The yen is at multi-year lows versus the dollar. The Chinese have just cut rates after two years. They are threatening to loosen money supply by cutting reserve ratio requirements. The euro continues to be in trouble, though Germany is generating better numbers now.
The RBI decision on policy rates will really depend as much on its perception of the external situation and where it wants exchange rates, as it will on domestic growth and inflation expectations. The domestic numbers are mostly on the positive side of the expectations.
The RBI has, therefore, made its January 2016 inflation target of six per cent Consumer Price Index, some 13 months ahead of schedule. This is primarily due to the crash in crude prices. The central government will have to cut back expenditure since it must try to make the fiscal deficit target. This will slow down growth but it is also likely to push inflation down further.
On the external front, if imports are expanding and exports compressing, there will be mild worries about the CAD. The RBI also has to think about the flood of dollars coming in with every round of FII buying. This will tend to push the rupee up.
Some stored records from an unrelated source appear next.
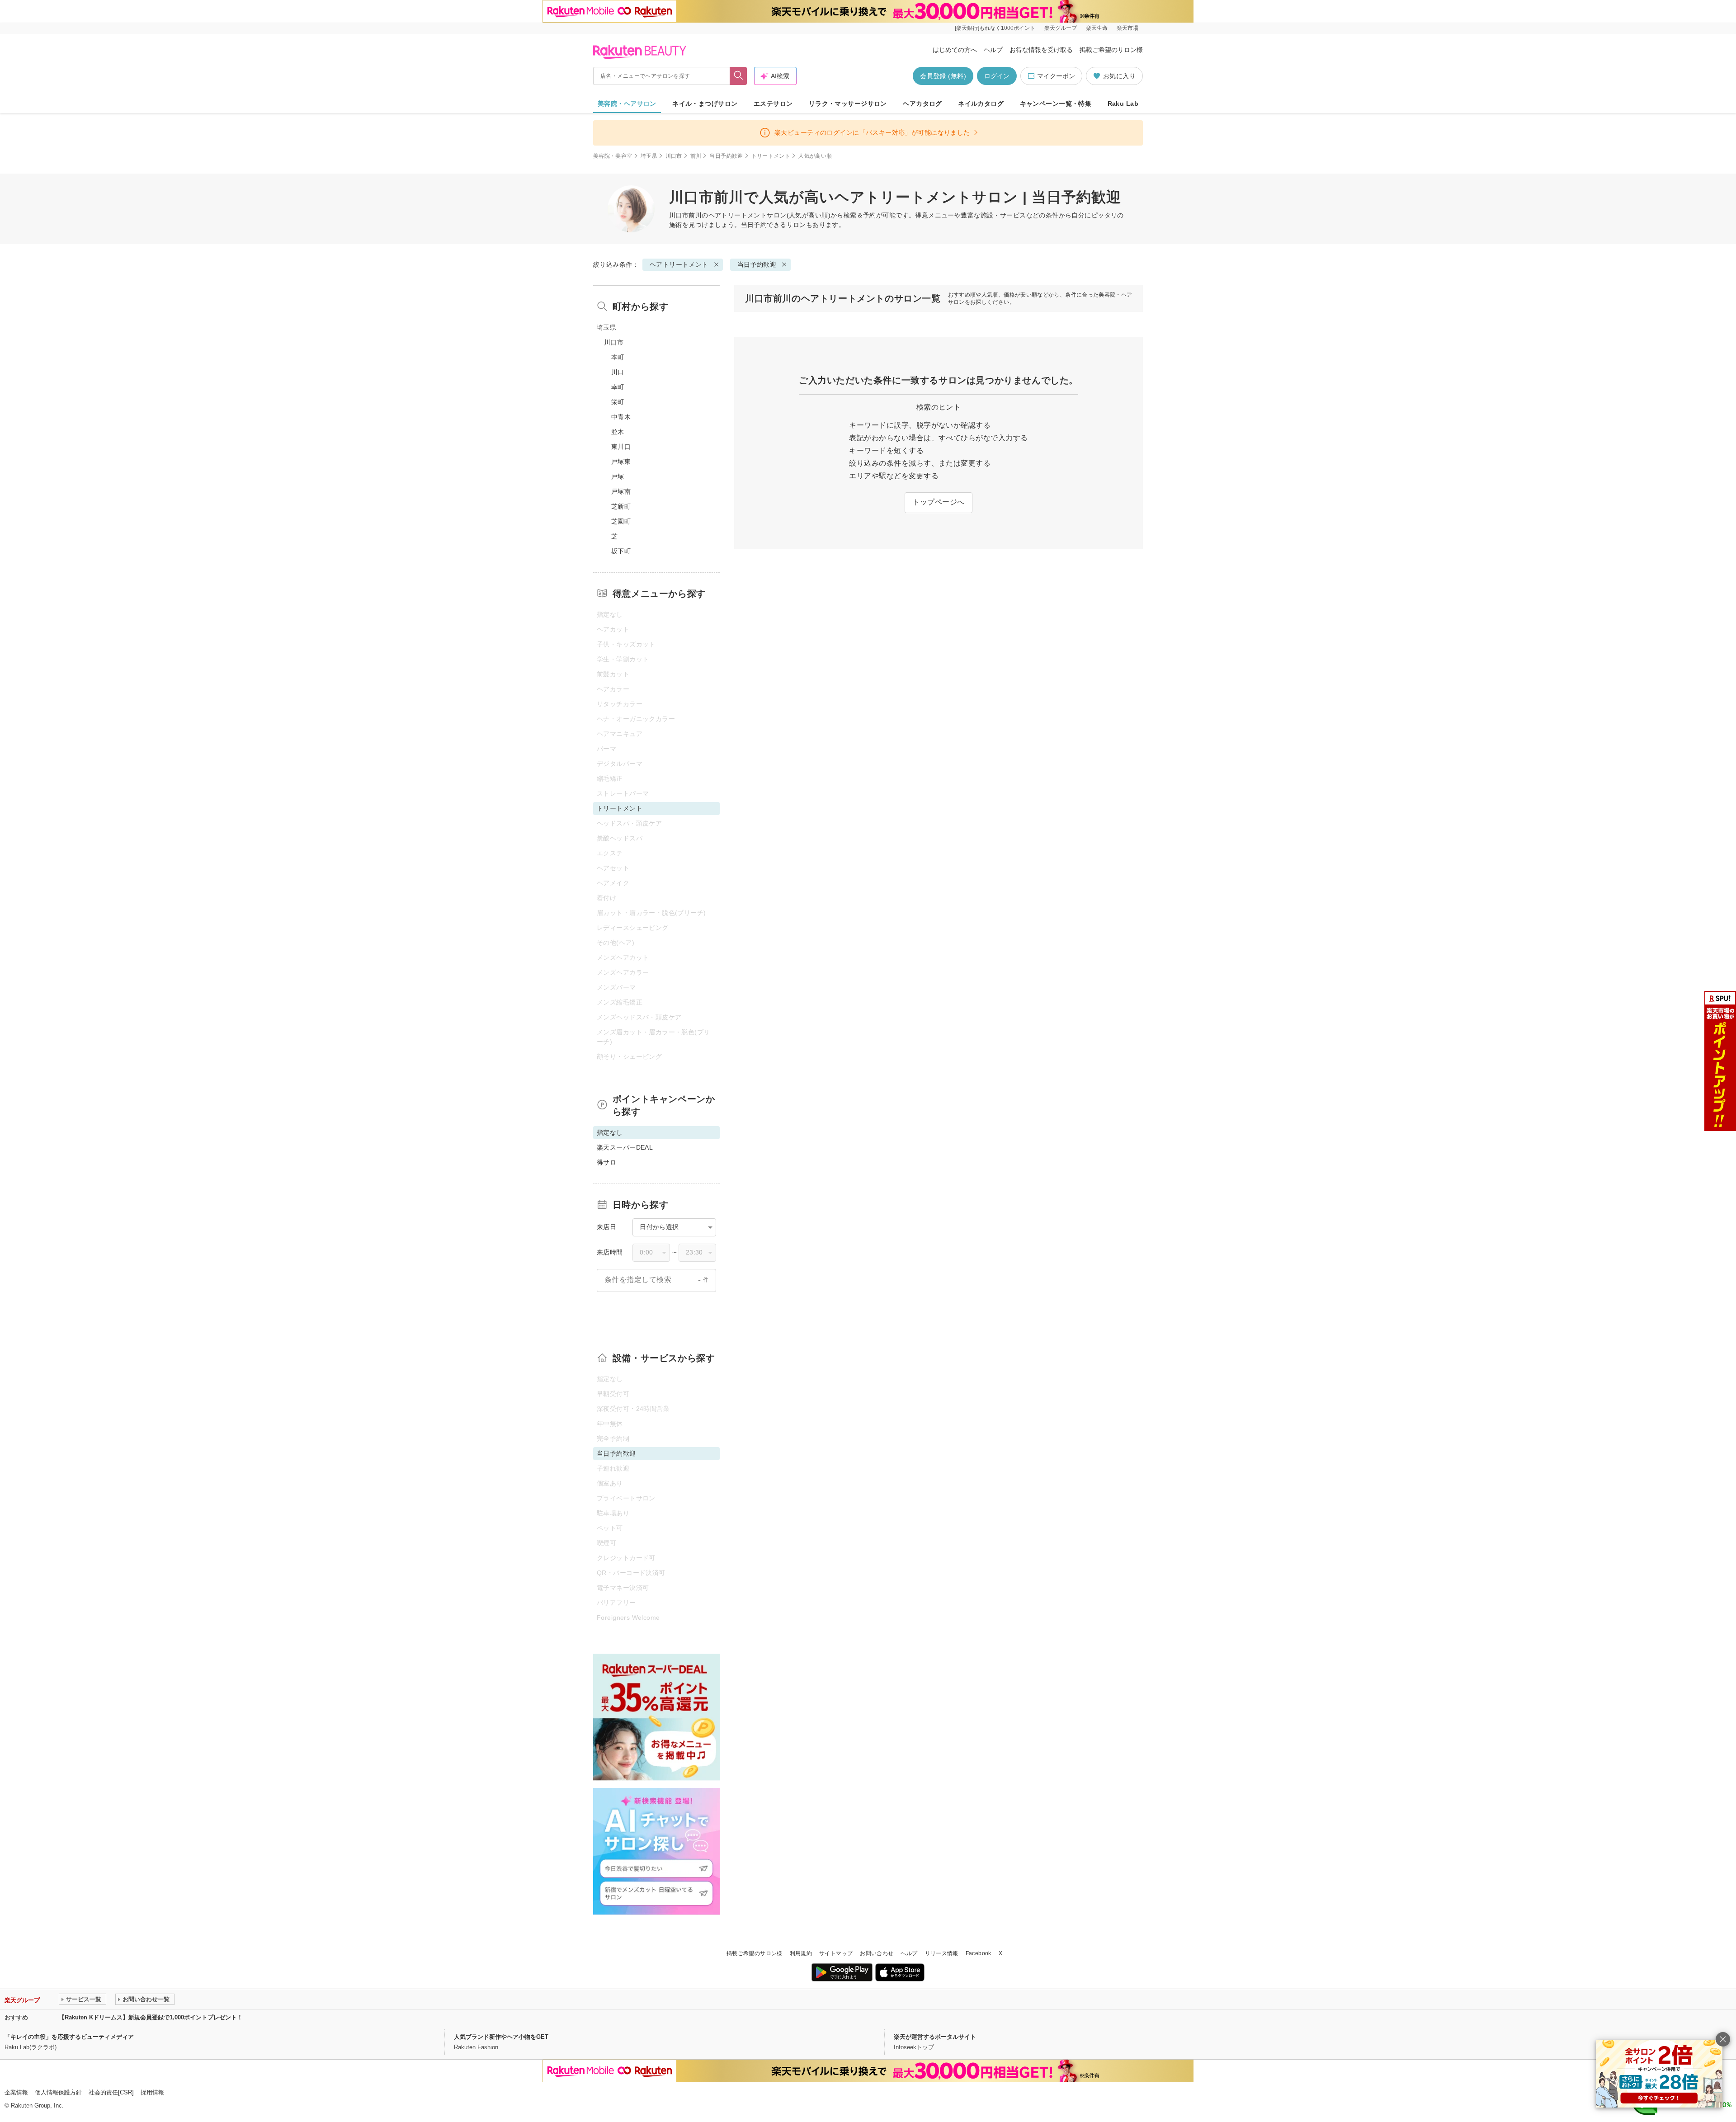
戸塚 (617, 476)
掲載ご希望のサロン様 (1111, 49)
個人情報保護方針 (58, 2092)
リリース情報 (941, 1953)
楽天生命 (1097, 28)
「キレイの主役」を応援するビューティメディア (69, 2036)
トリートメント (771, 156)
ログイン (997, 76)
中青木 (621, 416)
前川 (696, 156)
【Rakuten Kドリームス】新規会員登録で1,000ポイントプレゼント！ (151, 2017)
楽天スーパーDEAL (625, 1147)
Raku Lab (1123, 103)
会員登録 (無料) (943, 76)
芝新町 (621, 506)
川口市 (673, 156)
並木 (617, 431)
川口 (617, 372)
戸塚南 (621, 491)
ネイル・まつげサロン (704, 103)
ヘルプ (993, 49)
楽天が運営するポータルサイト (935, 2036)
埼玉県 (649, 156)
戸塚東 (621, 461)
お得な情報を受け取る (1041, 49)
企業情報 (16, 2092)
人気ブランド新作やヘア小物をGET (501, 2036)
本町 (617, 357)
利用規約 (801, 1953)
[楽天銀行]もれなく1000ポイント (995, 28)
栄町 (617, 402)
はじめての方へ (955, 49)
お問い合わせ (876, 1953)
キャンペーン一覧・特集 (1056, 103)
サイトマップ (836, 1953)
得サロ (606, 1162)
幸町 (617, 387)
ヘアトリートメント (737, 215)
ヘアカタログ (922, 103)
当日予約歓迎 (726, 156)
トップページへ (938, 502)
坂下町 (621, 551)
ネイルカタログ (981, 103)
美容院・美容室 (612, 156)
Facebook (978, 1953)
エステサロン (773, 103)
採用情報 (152, 2092)
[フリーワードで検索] (738, 76)
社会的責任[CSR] (111, 2092)
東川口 (621, 446)
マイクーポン (1056, 76)
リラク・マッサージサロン (848, 103)
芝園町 (621, 521)
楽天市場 (1127, 28)
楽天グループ (1060, 28)
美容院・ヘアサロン (627, 103)
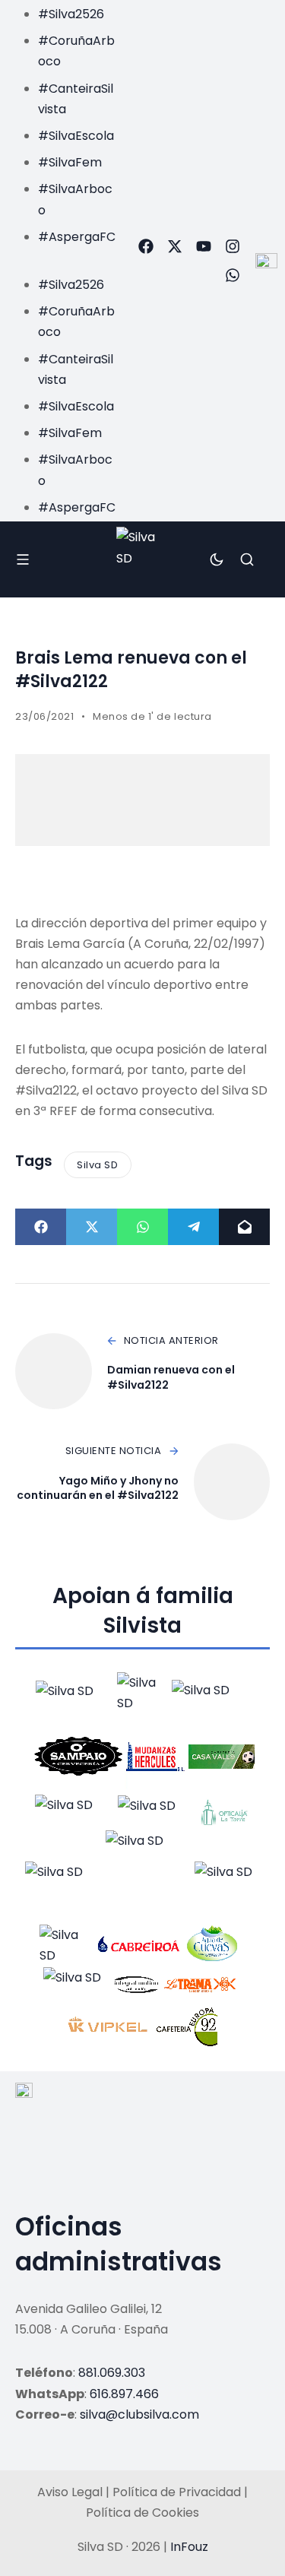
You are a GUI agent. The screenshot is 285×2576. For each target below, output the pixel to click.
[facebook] (146, 246)
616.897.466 (124, 2394)
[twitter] (174, 246)
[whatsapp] (232, 275)
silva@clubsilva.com (139, 2414)
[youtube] (203, 246)
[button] (63, 257)
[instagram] (232, 246)
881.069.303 (111, 2372)
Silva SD (97, 1165)
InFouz (189, 2546)
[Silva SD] (142, 559)
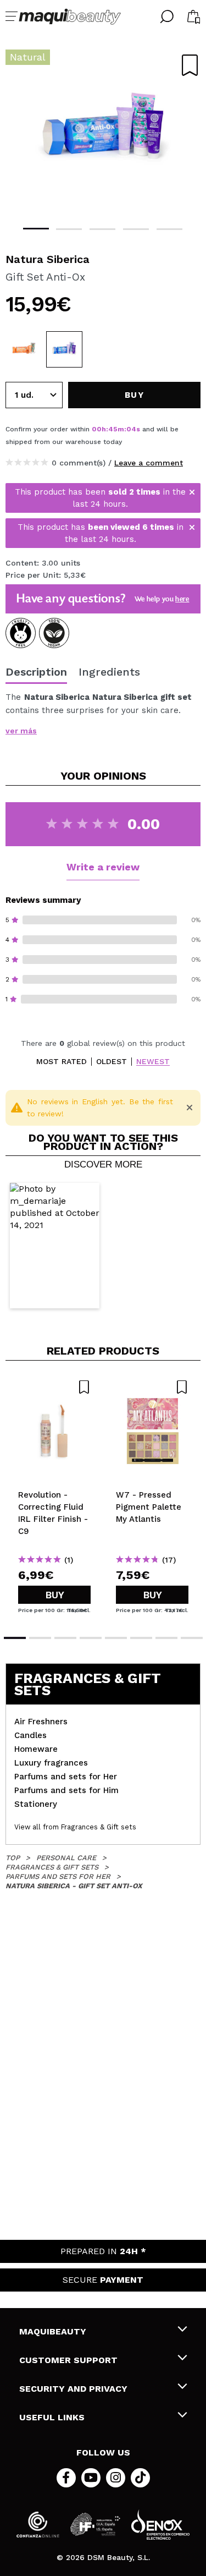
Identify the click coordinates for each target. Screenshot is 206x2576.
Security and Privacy (73, 2388)
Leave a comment (148, 462)
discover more (103, 1164)
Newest (153, 1061)
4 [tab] (136, 229)
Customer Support (68, 2360)
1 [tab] (36, 228)
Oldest (111, 1061)
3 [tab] (102, 229)
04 (131, 429)
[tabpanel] (103, 132)
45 (113, 429)
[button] (54, 1245)
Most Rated (61, 1061)
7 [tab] (166, 1638)
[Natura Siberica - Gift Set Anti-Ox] (64, 349)
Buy (54, 1595)
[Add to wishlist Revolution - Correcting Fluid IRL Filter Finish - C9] (54, 1387)
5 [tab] (169, 229)
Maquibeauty (52, 2331)
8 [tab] (192, 1638)
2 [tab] (69, 229)
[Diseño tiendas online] (160, 2524)
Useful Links (52, 2417)
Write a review (103, 867)
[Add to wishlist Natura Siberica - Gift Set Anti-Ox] (190, 65)
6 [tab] (141, 1638)
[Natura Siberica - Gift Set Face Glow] (24, 349)
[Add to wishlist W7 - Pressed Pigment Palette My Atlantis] (152, 1387)
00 (97, 429)
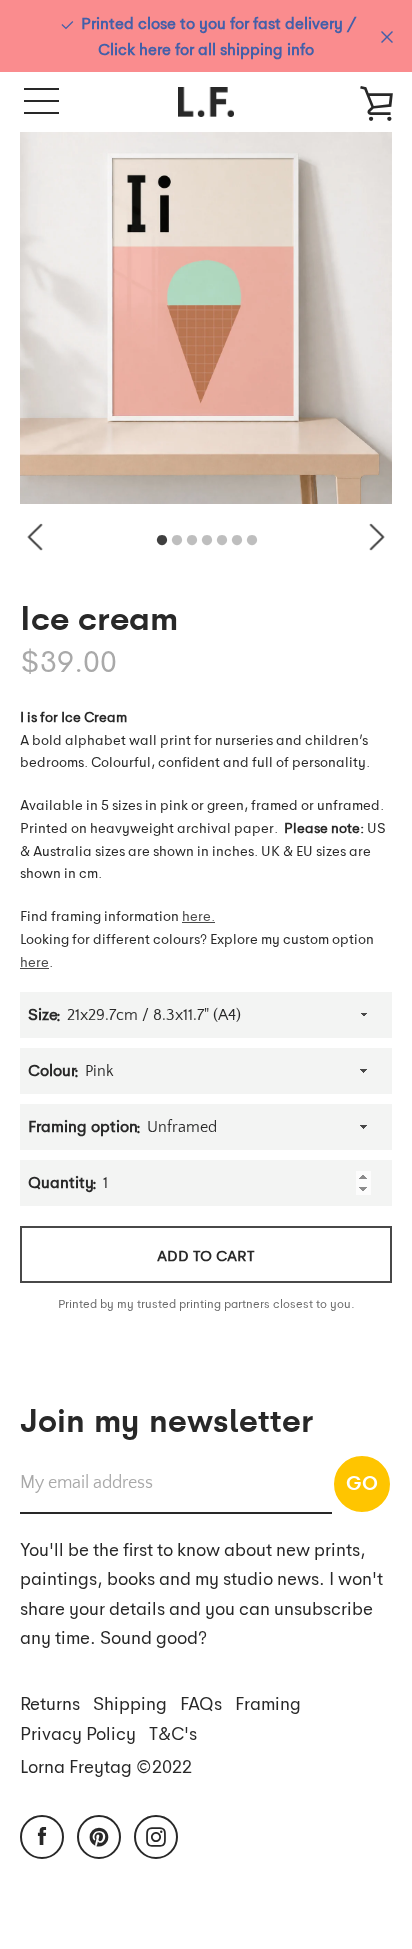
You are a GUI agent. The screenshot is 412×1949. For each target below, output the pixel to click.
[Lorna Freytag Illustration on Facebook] (42, 1834)
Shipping (130, 1702)
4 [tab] (207, 541)
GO (362, 1482)
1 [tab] (162, 541)
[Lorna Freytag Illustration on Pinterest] (99, 1834)
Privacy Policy (78, 1732)
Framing (268, 1702)
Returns (50, 1702)
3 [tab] (192, 541)
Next (377, 537)
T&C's (173, 1732)
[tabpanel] (206, 318)
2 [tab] (177, 541)
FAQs (201, 1702)
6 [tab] (237, 541)
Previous (35, 537)
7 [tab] (252, 541)
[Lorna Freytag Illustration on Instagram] (156, 1834)
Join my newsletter (166, 1418)
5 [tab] (222, 541)
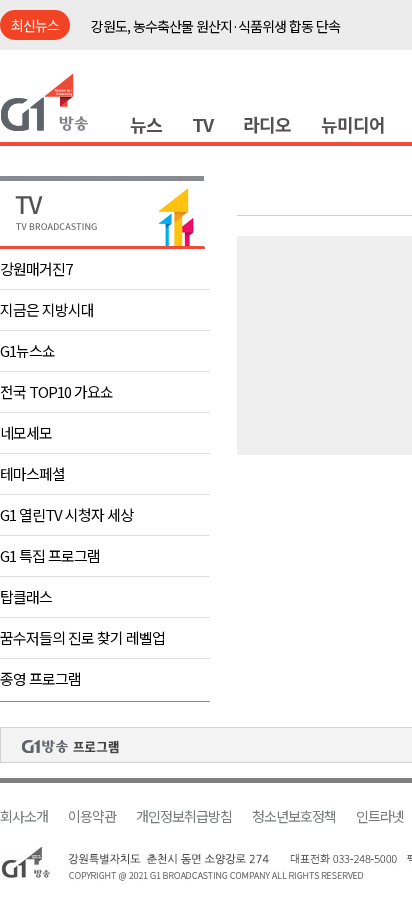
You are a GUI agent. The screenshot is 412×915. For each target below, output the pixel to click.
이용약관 (92, 816)
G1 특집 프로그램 (50, 555)
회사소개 (24, 816)
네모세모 (26, 432)
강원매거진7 (36, 268)
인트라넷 (380, 816)
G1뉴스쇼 (27, 350)
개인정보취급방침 (184, 816)
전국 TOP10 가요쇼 (56, 391)
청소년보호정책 (294, 816)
The central bank may buy dollars to push the rupee down if it wants to stimulate exports. Or, it could cut policy rates and let the rupee settle downwards. If it thinks the rupee needs to weaken, there is just a chance that RBI will cut rates now. However, the consensus is still in favour of a status quo until the Budget.
Apart from policy rates, RBI's pronouncements on giving banks some leeway in restructuring loans will also be keenly awaited. The RBI governor hinted that there might be some measures in store aimed at restarting stalled infrastructure projects.
Apart from bank policy, India traders will watch shenanigans in Parliament in the hopes that some reform Bills can pass. There will also be some speculation based on the Jharkhand and Jammu & Kashmir Assembly elections. Stake sales in public sector undertaking banks are another potential area of speculation.
Technically speaking, the stock market continues to be in an extended uptrend. The Bank Nifty and other financial stocks are outperforming the overall market. The RBI policy could send the market into orbit if there is a rate cut. If there isn't, the bull run may continue anyhow but with interim corrections.